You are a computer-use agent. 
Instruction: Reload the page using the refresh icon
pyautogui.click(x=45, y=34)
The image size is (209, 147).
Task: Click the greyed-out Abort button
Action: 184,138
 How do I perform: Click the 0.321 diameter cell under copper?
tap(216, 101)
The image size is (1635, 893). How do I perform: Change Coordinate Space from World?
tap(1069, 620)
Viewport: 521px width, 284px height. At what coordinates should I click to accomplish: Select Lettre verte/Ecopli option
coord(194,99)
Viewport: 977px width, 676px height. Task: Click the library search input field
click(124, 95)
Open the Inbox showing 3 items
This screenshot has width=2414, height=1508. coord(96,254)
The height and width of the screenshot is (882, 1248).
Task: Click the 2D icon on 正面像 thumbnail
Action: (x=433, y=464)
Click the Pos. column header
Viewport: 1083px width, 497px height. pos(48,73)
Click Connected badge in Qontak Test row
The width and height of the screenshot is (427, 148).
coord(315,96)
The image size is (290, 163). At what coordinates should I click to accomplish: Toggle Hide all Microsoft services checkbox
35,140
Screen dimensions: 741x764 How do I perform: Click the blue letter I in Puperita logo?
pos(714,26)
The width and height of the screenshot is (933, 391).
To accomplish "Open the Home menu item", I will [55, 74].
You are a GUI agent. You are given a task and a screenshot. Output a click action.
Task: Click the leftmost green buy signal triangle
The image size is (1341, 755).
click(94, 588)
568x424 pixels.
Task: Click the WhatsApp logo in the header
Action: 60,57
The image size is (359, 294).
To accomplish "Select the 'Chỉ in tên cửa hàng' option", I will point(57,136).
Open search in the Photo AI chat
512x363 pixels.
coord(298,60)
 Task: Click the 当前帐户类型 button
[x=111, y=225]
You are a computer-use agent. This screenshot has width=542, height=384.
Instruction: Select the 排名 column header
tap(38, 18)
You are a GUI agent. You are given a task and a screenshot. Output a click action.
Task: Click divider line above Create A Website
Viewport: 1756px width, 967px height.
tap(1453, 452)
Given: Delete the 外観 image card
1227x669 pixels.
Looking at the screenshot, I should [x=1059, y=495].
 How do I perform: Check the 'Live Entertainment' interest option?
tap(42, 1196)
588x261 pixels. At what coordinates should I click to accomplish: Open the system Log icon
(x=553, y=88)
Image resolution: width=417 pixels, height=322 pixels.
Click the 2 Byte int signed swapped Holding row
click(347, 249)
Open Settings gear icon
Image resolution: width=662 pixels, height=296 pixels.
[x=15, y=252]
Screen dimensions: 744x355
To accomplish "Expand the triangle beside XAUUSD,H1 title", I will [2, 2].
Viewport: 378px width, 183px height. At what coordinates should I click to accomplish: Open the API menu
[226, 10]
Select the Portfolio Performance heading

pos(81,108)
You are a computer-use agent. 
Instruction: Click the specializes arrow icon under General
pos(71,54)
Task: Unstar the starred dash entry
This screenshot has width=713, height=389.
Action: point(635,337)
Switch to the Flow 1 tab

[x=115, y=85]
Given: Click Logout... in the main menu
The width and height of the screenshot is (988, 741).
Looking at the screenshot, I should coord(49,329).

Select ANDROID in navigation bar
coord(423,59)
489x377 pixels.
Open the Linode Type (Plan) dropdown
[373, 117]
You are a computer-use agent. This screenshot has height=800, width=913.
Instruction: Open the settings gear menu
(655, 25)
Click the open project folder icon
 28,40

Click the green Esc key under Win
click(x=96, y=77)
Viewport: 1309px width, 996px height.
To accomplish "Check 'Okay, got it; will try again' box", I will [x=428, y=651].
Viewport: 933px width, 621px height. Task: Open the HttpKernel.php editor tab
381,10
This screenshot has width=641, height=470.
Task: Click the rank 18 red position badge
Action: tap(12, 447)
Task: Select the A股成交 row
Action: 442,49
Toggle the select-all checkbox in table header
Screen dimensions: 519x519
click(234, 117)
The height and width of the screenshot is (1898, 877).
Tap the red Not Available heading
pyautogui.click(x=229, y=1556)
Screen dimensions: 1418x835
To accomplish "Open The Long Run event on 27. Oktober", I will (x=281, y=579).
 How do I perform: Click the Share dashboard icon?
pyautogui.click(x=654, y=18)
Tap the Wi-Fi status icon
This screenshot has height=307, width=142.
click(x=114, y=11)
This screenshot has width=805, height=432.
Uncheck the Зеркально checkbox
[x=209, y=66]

------------------------------------------------

### Objective
Rewrite the lines above with every "GUI agent" changed to "screen agent" and nothing else altered.

### Reply
You are a computer-use agent. 
Instruction: Reload the page using the refresh icon
pyautogui.click(x=45, y=34)
The image size is (209, 147).
Task: Click the greyed-out Abort button
Action: 184,138
 How do I perform: Click the 0.321 diameter cell under copper?
tap(216, 101)
The image size is (1635, 893). How do I perform: Change Coordinate Space from World?
tap(1069, 620)
Viewport: 521px width, 284px height. At what coordinates should I click to accomplish: Select Lettre verte/Ecopli option
coord(194,99)
Viewport: 977px width, 676px height. Task: Click the library search input field
click(124, 95)
Open the Inbox showing 3 items
This screenshot has width=2414, height=1508. coord(96,254)
The height and width of the screenshot is (882, 1248).
Task: Click the 2D icon on 正面像 thumbnail
Action: (x=433, y=464)
Click the Pos. column header
Viewport: 1083px width, 497px height. pos(48,73)
Click Connected badge in Qontak Test row
The width and height of the screenshot is (427, 148).
coord(315,96)
The image size is (290, 163). At what coordinates should I click to accomplish: Toggle Hide all Microsoft services checkbox
35,140
Screen dimensions: 741x764 How do I perform: Click the blue letter I in Puperita logo?
pos(714,26)
The width and height of the screenshot is (933, 391).
To accomplish "Open the Home menu item", I will [55, 74].
You are a screen agent. You are given a task and a screenshot. Output a click action.
Task: Click the leftmost green buy signal triangle
The image size is (1341, 755).
click(94, 588)
568x424 pixels.
Task: Click the WhatsApp logo in the header
Action: 60,57
The image size is (359, 294).
To accomplish "Select the 'Chỉ in tên cửa hàng' option", I will point(57,136).
Open search in the Photo AI chat
512x363 pixels.
coord(298,60)
 Task: Click the 当前帐户类型 button
[x=111, y=225]
You are a computer-use agent. This screenshot has width=542, height=384.
Instruction: Select the 排名 column header
tap(38, 18)
You are a screen agent. You are given a task and a screenshot. Output a click action.
Task: Click divider line above Create A Website
Viewport: 1756px width, 967px height.
tap(1453, 452)
Given: Delete the 外観 image card
1227x669 pixels.
Looking at the screenshot, I should [x=1059, y=495].
 How do I perform: Check the 'Live Entertainment' interest option?
tap(42, 1196)
588x261 pixels. At what coordinates should I click to accomplish: Open the system Log icon
(x=553, y=88)
Image resolution: width=417 pixels, height=322 pixels.
Click the 2 Byte int signed swapped Holding row
click(347, 249)
Open Settings gear icon
Image resolution: width=662 pixels, height=296 pixels.
[x=15, y=252]
Screen dimensions: 744x355
To accomplish "Expand the triangle beside XAUUSD,H1 title", I will [2, 2].
Viewport: 378px width, 183px height. At what coordinates should I click to accomplish: Open the API menu
[226, 10]
Select the Portfolio Performance heading

pos(81,108)
You are a computer-use agent. 
Instruction: Click the specializes arrow icon under General
pos(71,54)
Task: Unstar the starred dash entry
This screenshot has width=713, height=389.
Action: point(635,337)
Switch to the Flow 1 tab

[x=115, y=85]
Given: Click Logout... in the main menu
The width and height of the screenshot is (988, 741).
Looking at the screenshot, I should coord(49,329).

Select ANDROID in navigation bar
coord(423,59)
489x377 pixels.
Open the Linode Type (Plan) dropdown
[373, 117]
You are a computer-use agent. This screenshot has height=800, width=913.
Instruction: Open the settings gear menu
(655, 25)
Click the open project folder icon
 28,40

Click the green Esc key under Win
click(x=96, y=77)
Viewport: 1309px width, 996px height.
To accomplish "Check 'Okay, got it; will try again' box", I will [x=428, y=651].
Viewport: 933px width, 621px height. Task: Open the HttpKernel.php editor tab
381,10
This screenshot has width=641, height=470.
Task: Click the rank 18 red position badge
Action: tap(12, 447)
Task: Select the A股成交 row
Action: 442,49
Toggle the select-all checkbox in table header
Screen dimensions: 519x519
click(234, 117)
The height and width of the screenshot is (1898, 877).
Tap the red Not Available heading
pyautogui.click(x=229, y=1556)
Screen dimensions: 1418x835
To accomplish "Open The Long Run event on 27. Oktober", I will (x=281, y=579).
 How do I perform: Click the Share dashboard icon?
pyautogui.click(x=654, y=18)
Tap the Wi-Fi status icon
This screenshot has height=307, width=142.
click(x=114, y=11)
This screenshot has width=805, height=432.
Uncheck the Зеркально checkbox
[x=209, y=66]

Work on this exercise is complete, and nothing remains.